The catkins are the male flowers and they produce copious amounts of powdery yellow pollen. Each catkin actually consists of 240 individual flowers arranged on a dangling stem, and when fully ripe it only takes the slightest touch to release a cloud of microscopic pollen grains. These can be carried over a great distance on a favourable breeze in the hope of reaching their intended target, a female hazel flower. Of course, wind dispersal can be a bit haphazard and a lot of the pollen will be wasted, landing on damp branches, sticking to spider webs or dusting unsuspecting birds - but the sheer volume of pollen produced helps improve the odds.

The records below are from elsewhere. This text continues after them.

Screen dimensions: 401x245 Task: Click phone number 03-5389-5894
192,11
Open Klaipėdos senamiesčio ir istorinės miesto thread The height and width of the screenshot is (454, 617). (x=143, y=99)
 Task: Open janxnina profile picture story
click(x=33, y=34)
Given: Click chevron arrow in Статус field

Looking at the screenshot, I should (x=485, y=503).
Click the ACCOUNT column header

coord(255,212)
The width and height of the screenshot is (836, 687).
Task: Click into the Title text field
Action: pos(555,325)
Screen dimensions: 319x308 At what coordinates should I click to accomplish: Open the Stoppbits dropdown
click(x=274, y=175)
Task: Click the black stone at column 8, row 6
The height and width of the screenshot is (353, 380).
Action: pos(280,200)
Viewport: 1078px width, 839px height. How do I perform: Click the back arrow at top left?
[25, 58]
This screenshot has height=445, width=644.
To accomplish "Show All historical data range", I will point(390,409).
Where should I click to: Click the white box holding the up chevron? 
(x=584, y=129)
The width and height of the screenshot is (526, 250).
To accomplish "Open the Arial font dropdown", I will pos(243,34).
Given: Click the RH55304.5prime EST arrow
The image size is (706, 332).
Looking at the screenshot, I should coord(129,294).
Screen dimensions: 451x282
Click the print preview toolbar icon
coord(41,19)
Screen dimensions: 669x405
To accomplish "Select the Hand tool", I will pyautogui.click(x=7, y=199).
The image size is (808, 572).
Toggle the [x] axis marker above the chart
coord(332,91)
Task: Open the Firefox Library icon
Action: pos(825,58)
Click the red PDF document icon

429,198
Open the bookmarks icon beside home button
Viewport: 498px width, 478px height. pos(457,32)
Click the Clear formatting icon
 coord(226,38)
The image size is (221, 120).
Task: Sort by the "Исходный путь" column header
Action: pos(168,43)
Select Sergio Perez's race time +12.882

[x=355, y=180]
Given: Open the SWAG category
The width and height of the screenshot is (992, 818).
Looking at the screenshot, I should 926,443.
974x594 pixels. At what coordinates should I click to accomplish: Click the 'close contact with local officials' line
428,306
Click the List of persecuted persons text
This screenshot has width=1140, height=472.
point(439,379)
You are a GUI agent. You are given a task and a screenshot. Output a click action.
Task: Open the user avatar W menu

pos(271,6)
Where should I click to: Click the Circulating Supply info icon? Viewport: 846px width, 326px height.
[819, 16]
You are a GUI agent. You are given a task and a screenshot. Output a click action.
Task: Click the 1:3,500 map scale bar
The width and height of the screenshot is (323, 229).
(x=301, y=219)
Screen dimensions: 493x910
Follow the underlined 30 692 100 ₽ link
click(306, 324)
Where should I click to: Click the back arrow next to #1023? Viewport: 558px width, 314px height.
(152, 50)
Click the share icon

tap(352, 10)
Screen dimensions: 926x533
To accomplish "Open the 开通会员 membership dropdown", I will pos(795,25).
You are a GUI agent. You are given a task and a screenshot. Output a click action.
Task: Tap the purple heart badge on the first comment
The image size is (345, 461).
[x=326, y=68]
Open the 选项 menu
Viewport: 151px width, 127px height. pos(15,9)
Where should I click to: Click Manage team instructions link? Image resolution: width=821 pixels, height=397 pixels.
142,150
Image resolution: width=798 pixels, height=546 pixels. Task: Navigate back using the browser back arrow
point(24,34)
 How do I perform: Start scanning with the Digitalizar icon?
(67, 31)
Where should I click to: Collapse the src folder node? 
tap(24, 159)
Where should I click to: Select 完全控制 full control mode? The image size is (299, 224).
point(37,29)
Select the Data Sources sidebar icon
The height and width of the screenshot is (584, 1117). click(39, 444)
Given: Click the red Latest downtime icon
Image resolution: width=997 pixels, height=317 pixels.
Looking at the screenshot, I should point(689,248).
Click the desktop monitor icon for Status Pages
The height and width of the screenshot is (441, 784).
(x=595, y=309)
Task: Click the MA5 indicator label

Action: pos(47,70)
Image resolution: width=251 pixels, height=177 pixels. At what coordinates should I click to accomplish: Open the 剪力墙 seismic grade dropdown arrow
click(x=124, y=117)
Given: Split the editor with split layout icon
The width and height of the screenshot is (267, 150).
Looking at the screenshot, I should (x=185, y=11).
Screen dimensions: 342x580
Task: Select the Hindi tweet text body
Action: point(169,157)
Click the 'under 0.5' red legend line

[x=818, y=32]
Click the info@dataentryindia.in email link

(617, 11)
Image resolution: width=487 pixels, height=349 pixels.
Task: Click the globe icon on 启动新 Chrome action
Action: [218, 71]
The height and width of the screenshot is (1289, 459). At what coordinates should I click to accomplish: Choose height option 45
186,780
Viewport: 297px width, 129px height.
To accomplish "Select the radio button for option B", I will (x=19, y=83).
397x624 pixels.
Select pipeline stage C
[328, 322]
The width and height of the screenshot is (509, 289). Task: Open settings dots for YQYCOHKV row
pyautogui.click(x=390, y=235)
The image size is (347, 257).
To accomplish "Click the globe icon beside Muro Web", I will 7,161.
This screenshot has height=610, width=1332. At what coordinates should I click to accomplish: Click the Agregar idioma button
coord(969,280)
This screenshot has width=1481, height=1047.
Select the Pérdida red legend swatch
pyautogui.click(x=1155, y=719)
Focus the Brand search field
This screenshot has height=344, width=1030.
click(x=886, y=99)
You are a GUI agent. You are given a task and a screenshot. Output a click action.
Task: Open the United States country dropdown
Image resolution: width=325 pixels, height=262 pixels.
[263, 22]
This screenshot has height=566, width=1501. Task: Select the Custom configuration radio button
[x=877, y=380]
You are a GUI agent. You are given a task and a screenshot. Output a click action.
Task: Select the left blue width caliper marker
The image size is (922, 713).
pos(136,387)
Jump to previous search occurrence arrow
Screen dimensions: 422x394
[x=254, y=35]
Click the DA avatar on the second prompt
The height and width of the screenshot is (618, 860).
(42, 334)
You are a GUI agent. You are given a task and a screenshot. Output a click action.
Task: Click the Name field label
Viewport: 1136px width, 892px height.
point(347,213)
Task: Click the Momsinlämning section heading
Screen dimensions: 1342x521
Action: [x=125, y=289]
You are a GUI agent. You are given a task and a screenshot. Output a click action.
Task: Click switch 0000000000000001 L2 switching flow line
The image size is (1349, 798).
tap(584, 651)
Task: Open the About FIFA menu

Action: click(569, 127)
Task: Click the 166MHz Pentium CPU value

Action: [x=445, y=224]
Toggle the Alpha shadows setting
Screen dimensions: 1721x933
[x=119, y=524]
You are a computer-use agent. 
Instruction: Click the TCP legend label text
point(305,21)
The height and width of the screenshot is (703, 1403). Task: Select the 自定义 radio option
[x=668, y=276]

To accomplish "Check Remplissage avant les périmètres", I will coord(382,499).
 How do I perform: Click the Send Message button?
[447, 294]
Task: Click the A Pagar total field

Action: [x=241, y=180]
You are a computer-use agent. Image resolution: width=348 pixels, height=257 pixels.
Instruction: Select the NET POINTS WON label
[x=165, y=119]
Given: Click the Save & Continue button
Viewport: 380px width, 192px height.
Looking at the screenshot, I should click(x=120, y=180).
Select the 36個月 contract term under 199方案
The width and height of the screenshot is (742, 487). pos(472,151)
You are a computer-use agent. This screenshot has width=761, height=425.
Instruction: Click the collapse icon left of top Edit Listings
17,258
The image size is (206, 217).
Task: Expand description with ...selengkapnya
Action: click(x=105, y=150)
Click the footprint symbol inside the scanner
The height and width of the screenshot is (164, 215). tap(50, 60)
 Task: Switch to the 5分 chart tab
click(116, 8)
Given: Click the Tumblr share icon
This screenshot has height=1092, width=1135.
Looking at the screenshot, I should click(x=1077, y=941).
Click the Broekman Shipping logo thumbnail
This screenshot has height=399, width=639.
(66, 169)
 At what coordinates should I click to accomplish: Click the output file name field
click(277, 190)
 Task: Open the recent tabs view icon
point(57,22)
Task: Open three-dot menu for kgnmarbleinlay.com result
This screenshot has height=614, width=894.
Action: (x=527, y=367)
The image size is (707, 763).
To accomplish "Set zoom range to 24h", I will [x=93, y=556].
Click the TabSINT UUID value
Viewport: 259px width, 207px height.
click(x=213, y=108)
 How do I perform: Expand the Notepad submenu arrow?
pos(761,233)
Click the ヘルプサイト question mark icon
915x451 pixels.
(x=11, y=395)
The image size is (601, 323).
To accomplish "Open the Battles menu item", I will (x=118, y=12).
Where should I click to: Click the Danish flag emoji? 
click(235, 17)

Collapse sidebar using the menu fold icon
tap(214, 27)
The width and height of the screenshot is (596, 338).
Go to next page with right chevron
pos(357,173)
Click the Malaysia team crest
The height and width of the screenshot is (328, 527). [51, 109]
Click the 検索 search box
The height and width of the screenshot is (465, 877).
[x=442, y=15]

The female flowers are tiny, so you'll have to look a lot closer to spot them, but every hazel produces both male catkins and female flowers (though it cannot pollinate itself). The female flowers are equally unusual and resemble a scaly green bud with a bundle of delicate red tendrils emerging from the top. These are the female flower's styles, or pollen tubes, and any wind-blown pollen grains that land on them will fertilise the flower and trigger the development of a hazelnut.
Even the name is a bit strange. Catkin is derived from the Dutch word katteken, which means kitten, since the flowers look like fluffy kitten tails. They're also known as lamb's tails for the same reason, and this name has a stronger association with the onset of spring.